TEXTO FORNECIDO:

CONTRA-ALEGAÇÕES - sustenta-se a improcedência da apelação.
O recurso foi apreciado em conferência – art. 659º, do CPC.

QUESTÕES A DECIDIR [1]: nulidade da sentença; impugnação da matéria de facto: saber se o réu Estado, na vez da extinta empresa EMP01..., Sa, está obrigado a garantir ao autor, antigo trabalhador, um benefício equivalente ao valor de uma renda vitalícia diferida para a idade normal de reforma, calculada e definida nas condições referidas na petição inicial.

II - FUNDAMENTAÇÃO

A) FACTOS PROVADOS

1 – O A. foi admitido, em 3/1/1999, ao serviço da empresa designada por EMP01... S.A. (EMP01...), entretanto dissolvida e liquidada, NIPC ...27, com sede na Avenida ..., ... ..., para exercer por sua conta, ordem e interesse a actividade profissional de engenheiro metalo-mecânico.
2 - Esta sociedade tinha como único accionista o Estado Português, tendo sido constituída em 03/06/1944 e a sua dissolução verificou-se em 5 de Maio de 2015, por decisão do respectivo Conselho de Administração, e o encerramento da sua liquidação verificou-se em 27/04/2018.
3 - O seu escopo era a actividade de construção e reparação de navios, bem como o exercício de todas as actividades comerciais e industriais com ela conexas.
4 - Por carta enviada, em 23 de Abril de 2014, recebida pelo A. no dia 30 seguinte, a empresa EMP01..., sua entidade patronal, comunicou-lhe o seu despedimento, no âmbito de um despedimento colectivo que se estendeu a mais onze (11) trabalhadores.
5 - À data do despedimento, o A. tinha a categoria profissional de engenheiro especialista (4ª) e auferia a retribuição base de €1.801,16.
6 - À data em que lhe foi comunicado o despedimento, o A. tinha 44 anos de idade, pois que nasceu em ../../1970.

DADOS FORNECIDOS:

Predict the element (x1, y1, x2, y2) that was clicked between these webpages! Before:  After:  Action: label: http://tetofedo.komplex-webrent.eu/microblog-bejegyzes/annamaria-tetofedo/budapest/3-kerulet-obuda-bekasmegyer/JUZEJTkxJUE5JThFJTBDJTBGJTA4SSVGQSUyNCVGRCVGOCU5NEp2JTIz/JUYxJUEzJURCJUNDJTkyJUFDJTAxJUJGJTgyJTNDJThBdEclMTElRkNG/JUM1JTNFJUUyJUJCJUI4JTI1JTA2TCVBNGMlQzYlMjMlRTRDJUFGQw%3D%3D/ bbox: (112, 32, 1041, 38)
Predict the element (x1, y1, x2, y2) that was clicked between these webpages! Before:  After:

TAREFAS A REALIZAR:
1. Reproduza fielmente o trecho do texto fornecido que abre com as palavras "O recurso foi" e fecha com "de engenheiro metalo-mecânico.".
2. Segundo o texto fornecido, as afirmações (a), (b) e (c) são verdadeiras? Responda sim ou não a cada uma, citando as palavras do texto que o decidem: (a) a empresa foi constituída em 1944; (b) o despedimento coletivo abrangeu apenas o autor; (c) a dissolução da sociedade foi decidida pelos acionistas.
3. Que datas completas, com dia, mês e ano escritos, aparecem no texto fornecido?
O material não tem qualquer papel no que aqui se pede.

RESPOSTAS A SEGUIR:
1.
O recurso foi apreciado em conferência – art. 659º, do CPC.

QUESTÕES A DECIDIR [1]: nulidade da sentença; impugnação da matéria de facto: saber se o réu Estado, na vez da extinta empresa EMP01..., Sa, está obrigado a garantir ao autor, antigo trabalhador, um benefício equivalente ao valor de uma renda vitalícia diferida para a idade normal de reforma, calculada e definida nas condições referidas na petição inicial.

II - FUNDAMENTAÇÃO

A) FACTOS PROVADOS

1 – O A. foi admitido, em 3/1/1999, ao serviço da empresa designada por EMP01... S.A. (EMP01...), entretanto dissolvida e liquidada, NIPC ...27, com sede na Avenida ..., ... ..., para exercer por sua conta, ordem e interesse a actividade profissional de engenheiro metalo-mecânico.

2.
(a) Sim: "tendo sido constituída em 03/06/1944".
(b) Não: "um despedimento colectivo que se estendeu a mais onze (11) trabalhadores".
(c) Não: "por decisão do respectivo Conselho de Administração".

3.
- 3/1/1999
- 03/06/1944
- 5 de Maio de 2015
- 27/04/2018
- 23 de Abril de 2014